EXERCISE.
Your reply should hold exactly the lines from the one that contains "Articole (135, 2238)" through the end of the data. Repeat them word for word.

THE DATA.
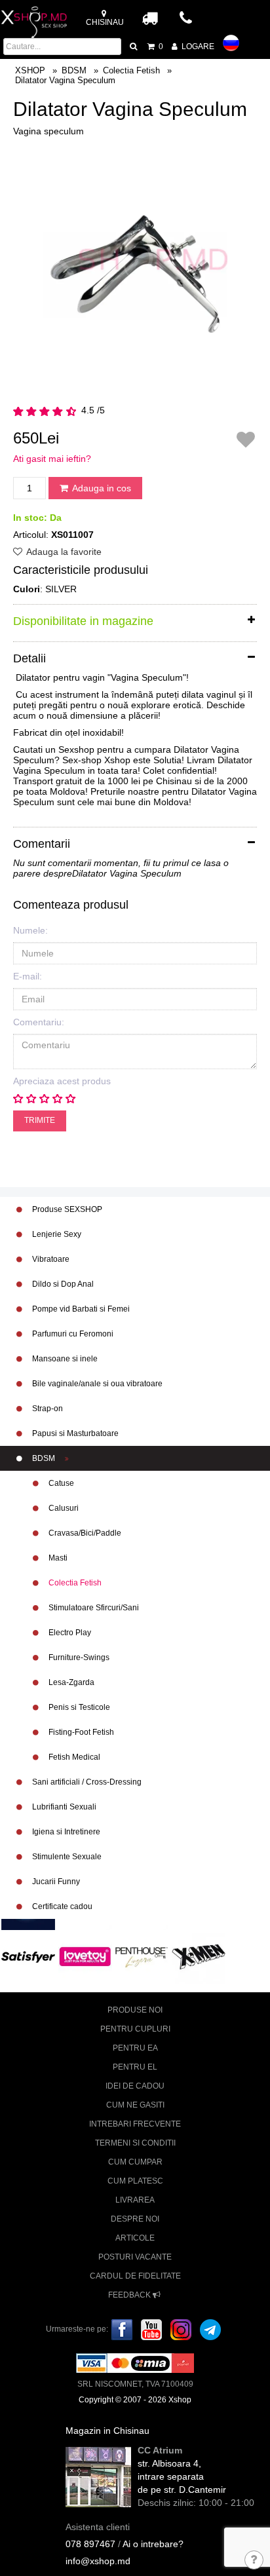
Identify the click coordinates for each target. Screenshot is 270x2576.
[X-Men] (198, 1956)
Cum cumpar (135, 2162)
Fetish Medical (73, 1757)
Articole (135, 2238)
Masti (57, 1558)
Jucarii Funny (55, 1881)
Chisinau (105, 22)
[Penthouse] (141, 1956)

WORKED SOLUTION.
Articole (135, 2238)
Masti (57, 1558)
Jucarii Funny (55, 1881)
Chisinau (105, 22)
[Penthouse] (141, 1956)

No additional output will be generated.